Am 01.03.2005 erhob der Antragsteller beim Regierungspräsidium Karlsruhe „Widerspruch“ gegen die „Auflage Erwerbstätigkeit nicht gestattet“. Zur Begründung machte er im Wesentlichen geltend: Es sei bekannt, dass er in einem Arbeitsverhältnis stehe und daraus arbeitsvertragliche Pflichten habe. Eine Begründung des Arbeitsverbots für seinen Einzelfall habe er nicht erhalten.
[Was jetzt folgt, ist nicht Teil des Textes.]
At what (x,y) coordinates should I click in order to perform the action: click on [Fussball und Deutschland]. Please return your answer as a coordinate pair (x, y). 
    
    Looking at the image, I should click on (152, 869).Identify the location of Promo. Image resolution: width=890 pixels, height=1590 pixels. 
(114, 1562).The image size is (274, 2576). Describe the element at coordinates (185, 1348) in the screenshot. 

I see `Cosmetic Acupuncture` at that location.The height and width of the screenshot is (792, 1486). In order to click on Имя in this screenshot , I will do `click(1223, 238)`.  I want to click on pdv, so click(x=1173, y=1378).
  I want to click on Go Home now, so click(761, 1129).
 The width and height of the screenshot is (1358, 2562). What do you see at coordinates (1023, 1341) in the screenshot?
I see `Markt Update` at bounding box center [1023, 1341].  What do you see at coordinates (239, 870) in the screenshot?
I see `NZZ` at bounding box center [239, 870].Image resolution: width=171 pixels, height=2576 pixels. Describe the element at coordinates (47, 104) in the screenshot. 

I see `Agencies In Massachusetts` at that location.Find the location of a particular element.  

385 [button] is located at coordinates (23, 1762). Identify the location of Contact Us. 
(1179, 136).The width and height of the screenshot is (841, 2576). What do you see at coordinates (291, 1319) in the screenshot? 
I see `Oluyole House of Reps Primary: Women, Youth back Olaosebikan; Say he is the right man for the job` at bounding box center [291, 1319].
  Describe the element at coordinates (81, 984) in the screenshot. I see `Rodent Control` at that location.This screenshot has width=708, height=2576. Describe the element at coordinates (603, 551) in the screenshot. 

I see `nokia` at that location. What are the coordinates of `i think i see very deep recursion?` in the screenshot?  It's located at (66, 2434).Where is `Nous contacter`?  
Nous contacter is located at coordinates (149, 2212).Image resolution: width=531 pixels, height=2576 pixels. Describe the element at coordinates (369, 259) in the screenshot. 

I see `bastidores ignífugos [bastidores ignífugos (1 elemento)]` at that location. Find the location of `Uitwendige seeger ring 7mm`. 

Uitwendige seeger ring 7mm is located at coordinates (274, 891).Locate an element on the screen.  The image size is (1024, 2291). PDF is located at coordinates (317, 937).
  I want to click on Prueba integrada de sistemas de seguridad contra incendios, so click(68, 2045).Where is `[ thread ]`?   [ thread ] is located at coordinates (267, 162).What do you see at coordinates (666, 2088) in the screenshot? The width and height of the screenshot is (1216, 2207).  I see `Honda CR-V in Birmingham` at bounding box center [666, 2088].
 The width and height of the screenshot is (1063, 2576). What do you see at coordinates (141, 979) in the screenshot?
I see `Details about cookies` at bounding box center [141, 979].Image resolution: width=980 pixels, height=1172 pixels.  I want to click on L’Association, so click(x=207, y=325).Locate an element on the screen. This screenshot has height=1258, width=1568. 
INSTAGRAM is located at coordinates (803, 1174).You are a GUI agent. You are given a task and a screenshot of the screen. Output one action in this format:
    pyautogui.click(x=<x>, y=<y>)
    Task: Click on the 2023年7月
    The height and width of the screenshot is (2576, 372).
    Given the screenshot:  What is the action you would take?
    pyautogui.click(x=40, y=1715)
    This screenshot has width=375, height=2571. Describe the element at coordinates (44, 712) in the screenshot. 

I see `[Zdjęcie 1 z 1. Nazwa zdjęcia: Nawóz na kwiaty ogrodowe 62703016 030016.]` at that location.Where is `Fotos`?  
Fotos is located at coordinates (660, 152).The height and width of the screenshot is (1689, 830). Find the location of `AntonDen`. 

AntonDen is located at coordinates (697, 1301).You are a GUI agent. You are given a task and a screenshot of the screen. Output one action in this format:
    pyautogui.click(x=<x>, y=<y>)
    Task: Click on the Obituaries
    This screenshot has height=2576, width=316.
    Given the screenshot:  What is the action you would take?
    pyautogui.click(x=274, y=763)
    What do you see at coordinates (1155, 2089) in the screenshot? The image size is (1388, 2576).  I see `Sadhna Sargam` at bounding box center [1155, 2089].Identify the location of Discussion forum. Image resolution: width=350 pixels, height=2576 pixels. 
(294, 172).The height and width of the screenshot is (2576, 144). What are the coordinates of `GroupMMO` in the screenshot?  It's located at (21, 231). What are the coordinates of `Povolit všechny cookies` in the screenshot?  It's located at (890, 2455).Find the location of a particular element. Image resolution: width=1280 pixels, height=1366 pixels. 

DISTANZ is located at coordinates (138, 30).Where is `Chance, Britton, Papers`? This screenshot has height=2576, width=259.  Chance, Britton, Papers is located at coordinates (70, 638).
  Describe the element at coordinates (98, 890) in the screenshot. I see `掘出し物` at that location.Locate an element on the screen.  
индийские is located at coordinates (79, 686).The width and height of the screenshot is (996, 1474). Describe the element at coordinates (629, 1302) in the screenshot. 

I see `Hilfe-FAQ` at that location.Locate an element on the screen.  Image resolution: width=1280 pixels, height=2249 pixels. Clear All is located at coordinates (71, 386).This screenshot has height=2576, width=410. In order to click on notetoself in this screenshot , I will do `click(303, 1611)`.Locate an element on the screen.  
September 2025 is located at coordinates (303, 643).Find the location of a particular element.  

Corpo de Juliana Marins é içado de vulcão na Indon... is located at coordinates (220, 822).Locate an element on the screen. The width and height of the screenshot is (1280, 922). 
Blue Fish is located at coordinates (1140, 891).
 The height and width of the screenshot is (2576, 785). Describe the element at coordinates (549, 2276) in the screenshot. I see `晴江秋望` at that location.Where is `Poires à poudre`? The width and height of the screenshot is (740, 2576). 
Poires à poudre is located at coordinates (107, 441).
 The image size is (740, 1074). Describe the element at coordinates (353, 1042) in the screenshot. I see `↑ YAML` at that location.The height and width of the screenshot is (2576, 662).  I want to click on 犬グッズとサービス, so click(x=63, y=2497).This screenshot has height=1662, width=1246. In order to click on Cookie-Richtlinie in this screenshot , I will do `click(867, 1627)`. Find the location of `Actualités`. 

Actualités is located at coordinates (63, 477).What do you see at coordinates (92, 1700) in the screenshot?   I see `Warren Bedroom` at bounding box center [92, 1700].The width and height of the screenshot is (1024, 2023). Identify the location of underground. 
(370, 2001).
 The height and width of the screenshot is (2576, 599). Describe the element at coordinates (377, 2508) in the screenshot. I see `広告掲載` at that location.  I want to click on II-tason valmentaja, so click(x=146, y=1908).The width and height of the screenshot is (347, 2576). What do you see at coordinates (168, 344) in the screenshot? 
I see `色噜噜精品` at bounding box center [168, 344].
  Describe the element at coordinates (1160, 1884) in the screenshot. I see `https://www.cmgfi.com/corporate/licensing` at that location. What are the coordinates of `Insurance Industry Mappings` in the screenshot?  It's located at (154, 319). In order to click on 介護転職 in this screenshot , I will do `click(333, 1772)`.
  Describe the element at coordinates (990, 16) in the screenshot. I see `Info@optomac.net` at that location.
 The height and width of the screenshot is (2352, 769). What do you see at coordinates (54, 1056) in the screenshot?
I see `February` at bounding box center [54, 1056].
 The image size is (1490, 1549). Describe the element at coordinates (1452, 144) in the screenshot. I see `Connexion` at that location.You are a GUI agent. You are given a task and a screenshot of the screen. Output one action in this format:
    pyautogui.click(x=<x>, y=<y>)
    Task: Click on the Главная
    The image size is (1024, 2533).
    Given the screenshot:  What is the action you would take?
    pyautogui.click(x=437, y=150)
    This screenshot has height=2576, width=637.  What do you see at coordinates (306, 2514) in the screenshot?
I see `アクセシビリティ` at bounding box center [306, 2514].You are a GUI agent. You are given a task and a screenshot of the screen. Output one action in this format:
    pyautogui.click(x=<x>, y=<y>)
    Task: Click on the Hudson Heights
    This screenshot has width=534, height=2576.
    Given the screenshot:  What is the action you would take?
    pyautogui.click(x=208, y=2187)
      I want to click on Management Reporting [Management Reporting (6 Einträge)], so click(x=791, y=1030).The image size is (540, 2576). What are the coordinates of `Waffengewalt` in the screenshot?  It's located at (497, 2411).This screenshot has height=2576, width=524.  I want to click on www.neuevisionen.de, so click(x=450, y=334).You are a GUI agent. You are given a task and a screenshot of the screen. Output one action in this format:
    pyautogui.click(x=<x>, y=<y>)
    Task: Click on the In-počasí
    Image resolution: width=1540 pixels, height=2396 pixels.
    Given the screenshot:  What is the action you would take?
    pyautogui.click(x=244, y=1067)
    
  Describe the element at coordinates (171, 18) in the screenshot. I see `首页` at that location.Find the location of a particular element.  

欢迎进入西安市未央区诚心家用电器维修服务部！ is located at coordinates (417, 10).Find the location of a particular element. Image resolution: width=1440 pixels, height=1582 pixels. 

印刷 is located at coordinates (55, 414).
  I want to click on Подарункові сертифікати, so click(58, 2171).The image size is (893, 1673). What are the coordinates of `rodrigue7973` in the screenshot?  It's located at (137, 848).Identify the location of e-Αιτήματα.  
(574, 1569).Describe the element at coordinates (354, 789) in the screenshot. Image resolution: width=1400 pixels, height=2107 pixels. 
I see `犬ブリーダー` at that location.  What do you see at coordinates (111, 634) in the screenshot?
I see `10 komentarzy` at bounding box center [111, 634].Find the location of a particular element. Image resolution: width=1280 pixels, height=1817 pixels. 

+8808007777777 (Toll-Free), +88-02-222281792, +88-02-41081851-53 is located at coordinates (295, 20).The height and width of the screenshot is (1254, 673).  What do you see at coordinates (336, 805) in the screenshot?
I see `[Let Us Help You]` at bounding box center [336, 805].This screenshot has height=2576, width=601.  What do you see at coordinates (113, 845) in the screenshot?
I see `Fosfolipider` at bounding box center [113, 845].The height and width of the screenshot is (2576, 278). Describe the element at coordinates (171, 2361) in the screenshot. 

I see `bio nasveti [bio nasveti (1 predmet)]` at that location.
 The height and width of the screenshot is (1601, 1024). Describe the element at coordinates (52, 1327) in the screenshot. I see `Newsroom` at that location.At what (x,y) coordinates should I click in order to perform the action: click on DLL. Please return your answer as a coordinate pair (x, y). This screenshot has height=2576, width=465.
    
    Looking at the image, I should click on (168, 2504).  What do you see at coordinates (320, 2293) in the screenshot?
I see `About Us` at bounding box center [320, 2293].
Ihm sei bekannt, dass andere abgelehnte Asylbewerber aus dem Irak in der gleichen Situation wie er kein Arbeitsverbot erhalten hätten, weshalb die Auflage willkürlich und rechtswidrig sei.
Am 01.03.2005 hat der Antragsteller beim Verwaltungsgericht mit einem als „Eilantrag nach § 80 Abs. 5 VwGO“ bezeichneten Antrag vorläufigen Rechtsschutz begehrt. Diesen Antrag hat er nach Erhalt der Antragserwiderung auf einen Antrag nach § 123 VwGO umgestellt. Er beantragt nunmehr, den Antragsgegner vorläufig zu verpflichten, ihm die Erwerbstätigkeit zu gestatten.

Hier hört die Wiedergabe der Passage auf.